After the fix he's still "losing" 1Kwh of energy per day? What on earth could burn 100w continuously in a stationary car?


----------



## dedlast (Aug 17, 2013)

PhantomPholly said:


> After the fix he's still "losing" 1Kwh of energy per day? What on earth could burn 100w continuously in a stationary car?



Computers. Lots and lots of computers... 
I think our 2012 Mazda 3 has something like 70 "computers" on board. I'm sure that's an exaggeration but it was a bunch.

Bill


----------



## PhantomPholly (Aug 20, 2008)

That is ludicrous. You could run a gaming computer on that much energy.

Edit: That is not a criticism of your post - you are probably correct. It is simply moronic for a car to use that much power standing still.


----------



## Karter2 (Nov 17, 2011)

PhantomPholly said:


> After the fix he's still "losing" 1Kwh of energy per day? What on earth could burn 100w continuously in a stationary car?

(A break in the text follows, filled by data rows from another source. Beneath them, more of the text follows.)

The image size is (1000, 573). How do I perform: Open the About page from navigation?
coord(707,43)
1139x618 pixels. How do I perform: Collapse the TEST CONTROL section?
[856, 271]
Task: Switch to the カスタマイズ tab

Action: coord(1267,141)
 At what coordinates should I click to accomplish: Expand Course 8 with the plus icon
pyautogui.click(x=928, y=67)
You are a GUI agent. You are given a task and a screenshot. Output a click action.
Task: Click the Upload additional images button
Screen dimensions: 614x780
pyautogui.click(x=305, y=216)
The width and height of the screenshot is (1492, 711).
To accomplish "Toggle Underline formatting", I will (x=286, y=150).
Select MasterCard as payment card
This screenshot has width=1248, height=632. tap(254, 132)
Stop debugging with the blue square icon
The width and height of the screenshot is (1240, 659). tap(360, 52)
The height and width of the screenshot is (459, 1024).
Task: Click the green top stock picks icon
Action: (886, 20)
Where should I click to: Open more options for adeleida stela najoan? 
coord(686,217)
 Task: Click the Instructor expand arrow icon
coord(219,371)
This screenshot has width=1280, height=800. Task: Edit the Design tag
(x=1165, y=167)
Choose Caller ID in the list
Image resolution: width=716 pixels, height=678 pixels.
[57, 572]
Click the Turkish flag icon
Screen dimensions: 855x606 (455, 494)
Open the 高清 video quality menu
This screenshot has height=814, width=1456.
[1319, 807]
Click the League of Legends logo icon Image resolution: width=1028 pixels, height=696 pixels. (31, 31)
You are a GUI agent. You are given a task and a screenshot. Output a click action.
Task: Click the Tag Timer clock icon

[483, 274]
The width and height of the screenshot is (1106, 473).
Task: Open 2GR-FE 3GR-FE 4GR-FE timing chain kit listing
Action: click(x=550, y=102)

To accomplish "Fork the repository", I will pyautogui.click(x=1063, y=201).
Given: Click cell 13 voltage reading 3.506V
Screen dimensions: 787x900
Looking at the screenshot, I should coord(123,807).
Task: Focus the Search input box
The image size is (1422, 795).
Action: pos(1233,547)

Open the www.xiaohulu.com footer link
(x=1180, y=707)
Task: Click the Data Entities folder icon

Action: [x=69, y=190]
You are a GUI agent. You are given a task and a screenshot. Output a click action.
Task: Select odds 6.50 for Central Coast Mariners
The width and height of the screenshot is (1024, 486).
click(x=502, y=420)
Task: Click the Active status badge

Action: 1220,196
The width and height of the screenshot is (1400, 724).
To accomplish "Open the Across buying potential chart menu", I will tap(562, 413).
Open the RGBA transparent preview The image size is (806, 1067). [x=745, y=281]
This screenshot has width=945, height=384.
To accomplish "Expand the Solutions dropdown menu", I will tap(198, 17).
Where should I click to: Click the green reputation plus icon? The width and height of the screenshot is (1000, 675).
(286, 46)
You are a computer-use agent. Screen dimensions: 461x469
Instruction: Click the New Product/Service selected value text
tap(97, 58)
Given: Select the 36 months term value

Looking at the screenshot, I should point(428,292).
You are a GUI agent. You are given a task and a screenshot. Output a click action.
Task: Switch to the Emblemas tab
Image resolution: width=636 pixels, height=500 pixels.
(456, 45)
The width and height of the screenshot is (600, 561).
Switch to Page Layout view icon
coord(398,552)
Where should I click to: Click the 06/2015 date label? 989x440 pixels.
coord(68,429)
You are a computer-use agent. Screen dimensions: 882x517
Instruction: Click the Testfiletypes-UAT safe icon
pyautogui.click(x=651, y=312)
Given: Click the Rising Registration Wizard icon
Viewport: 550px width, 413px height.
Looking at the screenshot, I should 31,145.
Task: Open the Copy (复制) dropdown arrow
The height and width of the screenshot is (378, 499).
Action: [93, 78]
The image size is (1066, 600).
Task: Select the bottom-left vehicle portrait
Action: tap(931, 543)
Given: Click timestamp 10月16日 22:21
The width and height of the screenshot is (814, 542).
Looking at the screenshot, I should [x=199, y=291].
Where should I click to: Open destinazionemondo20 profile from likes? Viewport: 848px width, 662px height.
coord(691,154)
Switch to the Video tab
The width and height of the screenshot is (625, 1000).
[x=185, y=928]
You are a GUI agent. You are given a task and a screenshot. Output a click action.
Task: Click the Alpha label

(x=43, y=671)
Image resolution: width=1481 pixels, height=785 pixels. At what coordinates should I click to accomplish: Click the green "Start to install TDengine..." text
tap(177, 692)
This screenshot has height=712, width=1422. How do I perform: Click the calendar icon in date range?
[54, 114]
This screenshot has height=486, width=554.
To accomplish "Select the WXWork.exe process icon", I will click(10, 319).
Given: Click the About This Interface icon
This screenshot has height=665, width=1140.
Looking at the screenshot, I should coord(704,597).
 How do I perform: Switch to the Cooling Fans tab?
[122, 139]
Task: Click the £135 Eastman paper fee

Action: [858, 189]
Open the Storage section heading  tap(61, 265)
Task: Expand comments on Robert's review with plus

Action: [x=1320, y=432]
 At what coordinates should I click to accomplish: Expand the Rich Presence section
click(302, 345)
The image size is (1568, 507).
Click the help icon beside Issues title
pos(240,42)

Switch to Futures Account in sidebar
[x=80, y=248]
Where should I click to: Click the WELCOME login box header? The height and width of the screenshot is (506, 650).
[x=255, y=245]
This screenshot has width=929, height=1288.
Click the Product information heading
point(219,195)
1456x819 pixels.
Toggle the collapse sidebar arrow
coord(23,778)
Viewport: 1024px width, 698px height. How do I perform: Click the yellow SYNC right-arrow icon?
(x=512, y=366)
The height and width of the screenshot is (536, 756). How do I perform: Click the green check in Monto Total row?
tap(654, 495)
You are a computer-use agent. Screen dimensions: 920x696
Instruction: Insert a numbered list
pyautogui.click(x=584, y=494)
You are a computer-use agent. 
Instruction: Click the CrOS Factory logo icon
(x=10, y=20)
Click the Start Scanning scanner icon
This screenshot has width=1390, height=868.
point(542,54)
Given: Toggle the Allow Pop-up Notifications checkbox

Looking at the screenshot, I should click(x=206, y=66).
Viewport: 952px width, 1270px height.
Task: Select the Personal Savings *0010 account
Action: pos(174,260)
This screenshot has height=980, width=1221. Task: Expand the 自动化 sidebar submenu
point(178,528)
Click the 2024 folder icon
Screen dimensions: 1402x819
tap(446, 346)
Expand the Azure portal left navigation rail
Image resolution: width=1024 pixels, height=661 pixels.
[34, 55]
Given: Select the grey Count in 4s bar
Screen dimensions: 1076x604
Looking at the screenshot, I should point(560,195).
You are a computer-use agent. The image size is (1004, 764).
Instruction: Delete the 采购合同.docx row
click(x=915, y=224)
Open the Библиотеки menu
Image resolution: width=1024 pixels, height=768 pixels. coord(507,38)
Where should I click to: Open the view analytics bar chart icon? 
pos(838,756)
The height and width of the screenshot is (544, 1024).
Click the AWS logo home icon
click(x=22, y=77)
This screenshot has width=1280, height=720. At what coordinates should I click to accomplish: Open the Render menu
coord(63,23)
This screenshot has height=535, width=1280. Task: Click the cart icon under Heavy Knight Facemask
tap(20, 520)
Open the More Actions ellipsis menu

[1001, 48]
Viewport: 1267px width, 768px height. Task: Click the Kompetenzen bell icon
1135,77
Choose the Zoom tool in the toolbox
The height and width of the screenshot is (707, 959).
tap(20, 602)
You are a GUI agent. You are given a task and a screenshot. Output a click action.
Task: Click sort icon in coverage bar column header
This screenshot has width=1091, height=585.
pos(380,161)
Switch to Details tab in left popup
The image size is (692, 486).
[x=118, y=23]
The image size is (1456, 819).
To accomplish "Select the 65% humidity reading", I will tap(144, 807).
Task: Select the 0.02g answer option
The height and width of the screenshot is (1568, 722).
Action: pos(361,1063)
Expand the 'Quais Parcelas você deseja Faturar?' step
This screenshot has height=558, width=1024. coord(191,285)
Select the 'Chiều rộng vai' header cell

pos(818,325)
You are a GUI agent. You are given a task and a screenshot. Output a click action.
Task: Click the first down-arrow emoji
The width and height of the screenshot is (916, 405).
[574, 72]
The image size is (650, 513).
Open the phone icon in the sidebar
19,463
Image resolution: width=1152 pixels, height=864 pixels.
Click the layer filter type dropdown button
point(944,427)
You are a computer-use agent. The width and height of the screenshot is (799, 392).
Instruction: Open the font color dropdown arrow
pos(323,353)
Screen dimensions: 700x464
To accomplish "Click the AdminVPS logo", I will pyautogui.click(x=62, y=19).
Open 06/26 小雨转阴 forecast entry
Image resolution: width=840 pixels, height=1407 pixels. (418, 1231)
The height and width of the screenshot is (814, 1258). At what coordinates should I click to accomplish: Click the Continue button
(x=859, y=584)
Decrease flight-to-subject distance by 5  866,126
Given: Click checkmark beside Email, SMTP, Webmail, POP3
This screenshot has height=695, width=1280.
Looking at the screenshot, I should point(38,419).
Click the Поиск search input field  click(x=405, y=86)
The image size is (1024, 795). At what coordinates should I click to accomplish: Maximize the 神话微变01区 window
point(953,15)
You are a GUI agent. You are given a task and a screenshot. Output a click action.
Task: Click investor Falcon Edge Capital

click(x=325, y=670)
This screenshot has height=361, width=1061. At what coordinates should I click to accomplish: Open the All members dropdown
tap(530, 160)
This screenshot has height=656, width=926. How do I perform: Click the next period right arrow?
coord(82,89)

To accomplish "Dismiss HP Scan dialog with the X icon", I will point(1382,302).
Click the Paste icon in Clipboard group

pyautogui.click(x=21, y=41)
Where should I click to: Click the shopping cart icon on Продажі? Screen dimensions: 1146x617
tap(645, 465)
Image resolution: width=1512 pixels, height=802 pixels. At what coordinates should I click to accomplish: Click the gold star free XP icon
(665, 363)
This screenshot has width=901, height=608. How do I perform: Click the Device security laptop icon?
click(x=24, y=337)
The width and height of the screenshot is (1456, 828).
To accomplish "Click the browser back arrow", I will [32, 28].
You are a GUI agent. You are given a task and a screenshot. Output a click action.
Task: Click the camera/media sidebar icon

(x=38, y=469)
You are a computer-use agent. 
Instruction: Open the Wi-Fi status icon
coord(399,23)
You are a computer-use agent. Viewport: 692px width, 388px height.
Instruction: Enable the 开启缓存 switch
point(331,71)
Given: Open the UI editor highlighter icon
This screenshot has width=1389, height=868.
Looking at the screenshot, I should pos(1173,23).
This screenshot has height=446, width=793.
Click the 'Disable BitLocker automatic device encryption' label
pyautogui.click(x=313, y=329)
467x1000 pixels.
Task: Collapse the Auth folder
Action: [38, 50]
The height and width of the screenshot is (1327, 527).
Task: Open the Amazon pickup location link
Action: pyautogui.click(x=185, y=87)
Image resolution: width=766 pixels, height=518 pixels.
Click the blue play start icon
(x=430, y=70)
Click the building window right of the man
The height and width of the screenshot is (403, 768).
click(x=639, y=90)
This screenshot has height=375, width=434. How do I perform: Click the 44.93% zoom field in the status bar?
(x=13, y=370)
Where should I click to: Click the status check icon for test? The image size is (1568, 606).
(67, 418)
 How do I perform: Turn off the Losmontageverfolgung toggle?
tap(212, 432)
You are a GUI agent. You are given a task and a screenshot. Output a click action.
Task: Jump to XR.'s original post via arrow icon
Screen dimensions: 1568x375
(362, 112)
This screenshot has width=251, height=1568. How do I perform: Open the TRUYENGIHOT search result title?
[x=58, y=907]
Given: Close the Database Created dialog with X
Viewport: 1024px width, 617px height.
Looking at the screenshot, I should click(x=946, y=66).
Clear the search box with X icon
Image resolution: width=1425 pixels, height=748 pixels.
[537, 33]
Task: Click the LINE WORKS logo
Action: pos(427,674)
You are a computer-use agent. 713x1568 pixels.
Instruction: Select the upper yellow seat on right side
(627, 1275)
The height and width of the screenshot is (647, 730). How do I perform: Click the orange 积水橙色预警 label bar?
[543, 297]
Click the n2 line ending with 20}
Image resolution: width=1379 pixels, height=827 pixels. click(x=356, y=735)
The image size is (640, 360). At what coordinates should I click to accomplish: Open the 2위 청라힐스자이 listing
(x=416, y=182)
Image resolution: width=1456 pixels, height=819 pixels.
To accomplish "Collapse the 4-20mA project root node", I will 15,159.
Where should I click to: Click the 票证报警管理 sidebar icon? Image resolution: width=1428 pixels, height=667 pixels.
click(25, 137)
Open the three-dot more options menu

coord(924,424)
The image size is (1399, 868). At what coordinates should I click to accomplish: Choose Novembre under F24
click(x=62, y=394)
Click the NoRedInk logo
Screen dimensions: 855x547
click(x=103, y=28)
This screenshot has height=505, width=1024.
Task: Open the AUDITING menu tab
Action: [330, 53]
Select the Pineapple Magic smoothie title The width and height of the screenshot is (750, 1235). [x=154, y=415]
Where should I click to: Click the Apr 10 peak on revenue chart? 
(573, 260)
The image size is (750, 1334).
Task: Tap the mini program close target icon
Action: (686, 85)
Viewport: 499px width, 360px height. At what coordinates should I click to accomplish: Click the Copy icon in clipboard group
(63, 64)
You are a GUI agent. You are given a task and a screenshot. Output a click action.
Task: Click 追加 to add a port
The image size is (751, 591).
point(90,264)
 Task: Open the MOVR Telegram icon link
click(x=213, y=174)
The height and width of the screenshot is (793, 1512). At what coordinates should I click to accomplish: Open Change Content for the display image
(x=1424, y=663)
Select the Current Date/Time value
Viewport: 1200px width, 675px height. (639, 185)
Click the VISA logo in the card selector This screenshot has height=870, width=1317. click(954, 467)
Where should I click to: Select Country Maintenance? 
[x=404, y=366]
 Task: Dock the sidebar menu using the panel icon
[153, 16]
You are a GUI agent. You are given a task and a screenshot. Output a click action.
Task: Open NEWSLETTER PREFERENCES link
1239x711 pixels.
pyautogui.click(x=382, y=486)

 Err ? i think its more like 40 W continuous isnt it ?
But even that seems like a dumb system.
Probably the drain from the BMS ?


----------



## Ziggythewiz (May 16, 2010)

dedlast said:


> Computers. Lots and lots of computers...
> I think our 2012 Mazda 3 has something like 70 "computers" on board. I'm sure that's an exaggeration but it was a bunch.
> 
> Bill


volt has over 100...and more lines of code than a fighter jet

Detroit & CO kissed KISS goodbye long ago.


----------